▶ _WHAT IS BEING ASKED_
Of the entries below, return only those lines from the line with "Task: Click the Steam" to the line with "Viewport: 628px width, 816px height.", exactly, both included.

▶ _AVAILABLE RECORDS_
◇ ◇ ◇ ◇ ◇ ◇ ◇

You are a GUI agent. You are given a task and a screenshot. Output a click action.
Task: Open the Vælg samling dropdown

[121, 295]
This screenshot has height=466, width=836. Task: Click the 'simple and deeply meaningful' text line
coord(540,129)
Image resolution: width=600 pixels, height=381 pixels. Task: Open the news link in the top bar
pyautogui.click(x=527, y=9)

◇ ◇ ◇ ◇ ◇ ◇ ◇

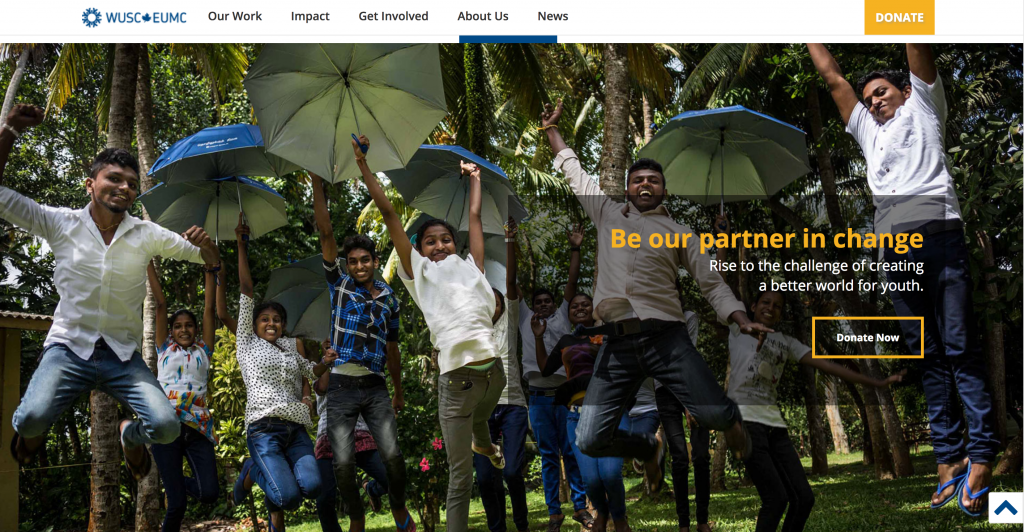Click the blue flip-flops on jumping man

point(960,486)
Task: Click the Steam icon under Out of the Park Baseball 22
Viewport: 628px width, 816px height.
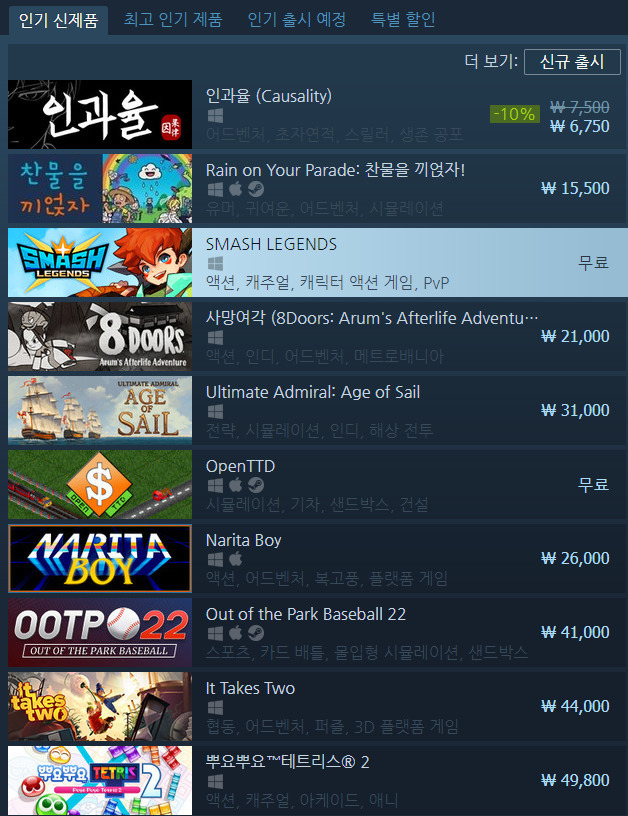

◇ ◇ ◇ ◇ ◇ ◇ ◇

▶ _EXERCISE OUTPUT_
Task: Click the Steam icon under Out of the Park Baseball 22
Viewport: 628px width, 816px height.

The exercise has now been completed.